2. Simplifying search path files

I propose to get:

   (i) rid of aliases;

   (ii) define as an error the situation where the same 
namespace-qualified name is defined twice (with different target files) 
in the set of all search path files used together.

(ii) will strongly encourage libraries to avoid stepping on each other 
feet and thus make the life of the user better.  Conflicts resolved by, 
say, a first-match policy are likely to fail at some point anyway (with 
bad error messages).  Namespaces are introduced to avoid such problems.

Complex namespace manipulation, which could benefit from aliases, are 
likely to be useful only to advanced users.  I don't see it as a 
problem that they have to resolve aliases manually or with very simple 
tools.

A nice consequence is that the ordering of search path files does not 
matter for the resolution of namespaced names to filenames, so the 
findlib package descriptions don't have to deal with it.  Also search 
path files and -I directories become independent concepts (-I 
directories are only used to resolve non-namespaced names).


3. Using search path files for reverse lookup

The information contained in search path files allows the compiler to 
map back from "compilation unit names" to namespaced names.  This 
information can be used by the compiler the produce nicer error messages 
involving namespaced names.  (This might be implicit in Leo's proposal.) 
   Here, we can define a first-match policy for this reverse lookup (if 
the same compilation unit is given several namespaced names).

The same applies for ocamldoc.


4. Replacing "-name"

Leo proposes to allow specifying the target compilation unit name 
(*.cmi/*.cmo/*.cmx/*.o) with a new compiler command-line argument.

The use case is to simplify the life of library developers so that they 
don't need to use long names for all their source files.  This should 
greatly simplify the migration of existing libraries to namespaces.
In practice, however, most the source files in such a library will need 
to include a new "open namespace" directive to make other modules from 
the same library accessible.  Also, we will need to inform the build 
system about the relation between source and target filenames.  For 
ocamlbuild, for instance, this will probably mean the creation of a new 
kind of text file to describe this mapping.
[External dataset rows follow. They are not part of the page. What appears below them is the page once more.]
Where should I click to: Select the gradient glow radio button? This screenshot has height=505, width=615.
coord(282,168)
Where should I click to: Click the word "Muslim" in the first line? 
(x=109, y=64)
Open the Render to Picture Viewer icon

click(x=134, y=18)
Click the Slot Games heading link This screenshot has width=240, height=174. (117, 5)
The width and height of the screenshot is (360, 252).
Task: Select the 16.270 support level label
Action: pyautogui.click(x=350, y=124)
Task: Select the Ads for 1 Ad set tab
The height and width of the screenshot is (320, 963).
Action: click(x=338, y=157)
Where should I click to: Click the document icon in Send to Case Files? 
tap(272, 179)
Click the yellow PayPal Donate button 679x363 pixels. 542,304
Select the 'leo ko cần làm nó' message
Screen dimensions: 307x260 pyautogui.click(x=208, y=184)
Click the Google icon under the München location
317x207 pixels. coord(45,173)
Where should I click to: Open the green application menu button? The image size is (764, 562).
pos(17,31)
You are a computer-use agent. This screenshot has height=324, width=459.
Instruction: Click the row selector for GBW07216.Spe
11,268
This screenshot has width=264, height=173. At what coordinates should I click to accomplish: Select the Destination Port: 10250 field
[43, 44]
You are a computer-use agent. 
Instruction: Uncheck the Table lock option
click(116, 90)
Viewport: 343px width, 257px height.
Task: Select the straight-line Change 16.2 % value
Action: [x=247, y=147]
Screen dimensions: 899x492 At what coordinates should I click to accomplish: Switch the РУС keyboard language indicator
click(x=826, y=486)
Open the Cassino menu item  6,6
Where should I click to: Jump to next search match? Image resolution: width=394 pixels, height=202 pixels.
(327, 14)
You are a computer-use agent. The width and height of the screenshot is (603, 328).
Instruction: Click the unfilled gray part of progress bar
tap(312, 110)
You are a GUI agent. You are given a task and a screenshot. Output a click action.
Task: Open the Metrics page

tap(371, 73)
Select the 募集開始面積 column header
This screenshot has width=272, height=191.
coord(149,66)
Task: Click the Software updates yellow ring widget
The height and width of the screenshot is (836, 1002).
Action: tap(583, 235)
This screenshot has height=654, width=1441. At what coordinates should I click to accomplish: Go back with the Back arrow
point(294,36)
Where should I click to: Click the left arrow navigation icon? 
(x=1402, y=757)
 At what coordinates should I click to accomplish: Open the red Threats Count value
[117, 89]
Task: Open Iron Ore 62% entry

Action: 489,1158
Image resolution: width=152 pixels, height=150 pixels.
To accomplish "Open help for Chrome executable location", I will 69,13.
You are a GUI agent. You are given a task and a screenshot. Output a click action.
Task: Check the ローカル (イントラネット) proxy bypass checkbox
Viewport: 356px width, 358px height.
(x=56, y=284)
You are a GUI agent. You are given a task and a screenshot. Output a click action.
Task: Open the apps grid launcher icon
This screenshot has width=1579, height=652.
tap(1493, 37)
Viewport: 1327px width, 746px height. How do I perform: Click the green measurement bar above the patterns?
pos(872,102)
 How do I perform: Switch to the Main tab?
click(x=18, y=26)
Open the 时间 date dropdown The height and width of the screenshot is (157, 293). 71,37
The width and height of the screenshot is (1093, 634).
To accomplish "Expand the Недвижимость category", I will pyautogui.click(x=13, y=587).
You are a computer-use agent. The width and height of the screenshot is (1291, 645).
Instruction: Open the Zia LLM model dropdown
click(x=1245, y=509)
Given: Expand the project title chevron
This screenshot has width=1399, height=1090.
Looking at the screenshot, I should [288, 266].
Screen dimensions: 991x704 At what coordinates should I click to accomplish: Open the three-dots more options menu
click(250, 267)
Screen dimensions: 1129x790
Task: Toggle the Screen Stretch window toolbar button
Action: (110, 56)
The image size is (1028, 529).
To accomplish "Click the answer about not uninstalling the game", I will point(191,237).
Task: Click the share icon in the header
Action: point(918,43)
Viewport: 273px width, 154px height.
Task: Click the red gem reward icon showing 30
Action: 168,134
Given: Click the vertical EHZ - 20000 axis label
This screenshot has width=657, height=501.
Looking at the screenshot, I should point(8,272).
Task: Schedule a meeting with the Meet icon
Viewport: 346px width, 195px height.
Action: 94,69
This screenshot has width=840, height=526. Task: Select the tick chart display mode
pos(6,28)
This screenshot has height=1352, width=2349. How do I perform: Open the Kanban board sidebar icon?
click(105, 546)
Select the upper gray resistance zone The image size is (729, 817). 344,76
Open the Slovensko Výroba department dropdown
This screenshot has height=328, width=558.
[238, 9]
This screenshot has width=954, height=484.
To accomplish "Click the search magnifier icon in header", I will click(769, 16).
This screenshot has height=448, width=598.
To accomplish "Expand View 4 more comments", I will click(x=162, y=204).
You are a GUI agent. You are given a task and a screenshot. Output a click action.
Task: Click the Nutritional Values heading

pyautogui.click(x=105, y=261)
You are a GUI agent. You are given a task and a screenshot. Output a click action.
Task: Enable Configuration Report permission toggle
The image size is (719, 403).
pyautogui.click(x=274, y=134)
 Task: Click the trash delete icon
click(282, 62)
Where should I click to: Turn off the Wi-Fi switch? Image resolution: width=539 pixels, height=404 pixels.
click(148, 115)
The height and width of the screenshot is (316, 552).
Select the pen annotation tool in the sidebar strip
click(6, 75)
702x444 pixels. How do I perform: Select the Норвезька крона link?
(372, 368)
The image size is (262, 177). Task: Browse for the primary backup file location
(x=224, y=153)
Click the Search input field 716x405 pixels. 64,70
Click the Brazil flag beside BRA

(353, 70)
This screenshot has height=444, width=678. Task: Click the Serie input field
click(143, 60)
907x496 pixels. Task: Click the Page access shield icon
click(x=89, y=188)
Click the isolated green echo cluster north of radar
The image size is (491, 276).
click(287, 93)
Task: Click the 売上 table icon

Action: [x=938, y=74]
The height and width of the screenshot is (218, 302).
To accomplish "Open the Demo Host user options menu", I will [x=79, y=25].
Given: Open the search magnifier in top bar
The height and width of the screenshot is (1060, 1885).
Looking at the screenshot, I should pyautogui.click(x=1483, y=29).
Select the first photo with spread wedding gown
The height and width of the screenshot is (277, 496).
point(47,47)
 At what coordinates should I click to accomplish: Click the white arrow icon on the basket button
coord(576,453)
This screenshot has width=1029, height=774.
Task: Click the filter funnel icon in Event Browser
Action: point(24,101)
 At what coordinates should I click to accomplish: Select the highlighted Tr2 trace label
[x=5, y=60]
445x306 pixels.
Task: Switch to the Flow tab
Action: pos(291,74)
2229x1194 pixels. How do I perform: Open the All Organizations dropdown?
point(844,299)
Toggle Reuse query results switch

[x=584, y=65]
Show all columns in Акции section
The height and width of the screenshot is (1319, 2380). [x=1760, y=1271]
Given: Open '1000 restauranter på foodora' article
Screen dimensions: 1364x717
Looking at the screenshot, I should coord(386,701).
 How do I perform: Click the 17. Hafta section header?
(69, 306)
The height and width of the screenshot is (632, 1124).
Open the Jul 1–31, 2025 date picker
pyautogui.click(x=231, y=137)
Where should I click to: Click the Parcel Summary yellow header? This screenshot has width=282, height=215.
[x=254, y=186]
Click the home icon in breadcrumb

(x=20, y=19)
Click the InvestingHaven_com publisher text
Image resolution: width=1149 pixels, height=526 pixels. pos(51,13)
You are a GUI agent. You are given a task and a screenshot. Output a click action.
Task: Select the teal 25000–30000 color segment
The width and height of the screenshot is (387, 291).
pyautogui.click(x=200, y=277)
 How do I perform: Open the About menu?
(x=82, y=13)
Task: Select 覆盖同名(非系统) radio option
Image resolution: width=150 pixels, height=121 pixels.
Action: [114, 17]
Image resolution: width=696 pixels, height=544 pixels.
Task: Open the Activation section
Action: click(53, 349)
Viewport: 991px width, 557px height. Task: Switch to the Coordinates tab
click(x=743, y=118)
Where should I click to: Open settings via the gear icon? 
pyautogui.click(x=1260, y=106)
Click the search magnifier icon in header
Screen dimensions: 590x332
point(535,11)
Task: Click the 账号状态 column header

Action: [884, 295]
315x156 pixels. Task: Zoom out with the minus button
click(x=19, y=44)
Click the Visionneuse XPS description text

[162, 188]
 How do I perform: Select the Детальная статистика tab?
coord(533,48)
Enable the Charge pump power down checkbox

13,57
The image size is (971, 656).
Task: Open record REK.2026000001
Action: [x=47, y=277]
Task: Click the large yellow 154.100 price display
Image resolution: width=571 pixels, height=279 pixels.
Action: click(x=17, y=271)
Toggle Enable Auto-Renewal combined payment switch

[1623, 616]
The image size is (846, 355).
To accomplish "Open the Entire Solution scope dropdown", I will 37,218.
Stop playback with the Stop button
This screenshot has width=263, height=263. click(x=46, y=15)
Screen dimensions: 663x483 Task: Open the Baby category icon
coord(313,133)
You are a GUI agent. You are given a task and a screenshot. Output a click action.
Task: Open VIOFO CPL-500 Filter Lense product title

Since libraries will need to ship search path files anyway, I think we 
can reuse them to simplify further the migration to namespaces.  I 
propose to support calling the compiler with a "-namespace" argument:

   ocamlc -c mylib.mlpath -namespace Mylib bar.mli

This will do three things:

  - Lookup in mylib.mlpath for the compilation unit name corresponding 
to Mylib..Bar and use it as the target filename (if mylib.mlpath 
contains a line "Mylib..Bar:mylib_xxx", then the compiler will compile 
bar.mli to mylib_xxx.cmi).  We hard-code in particular that in this 
mode, the source filename is equal to the module name as seen by 
"clients" of the library.

  - Automatically "open namespace Mylib" for compiling bar.mli

  - Keep a reference to the "-namespace" argument in the generated .cmi 
file.

Tools could then benefit from the fact that the source file (bar.ml) can 
be retrieved mechanically from either the compilation unit name 
(mylib_xxx) or the qualified name (Mylib..Bar).  And ocamlbuild and 
other build systems don't need to introduce another way to map form 
source file names to compilation unit names.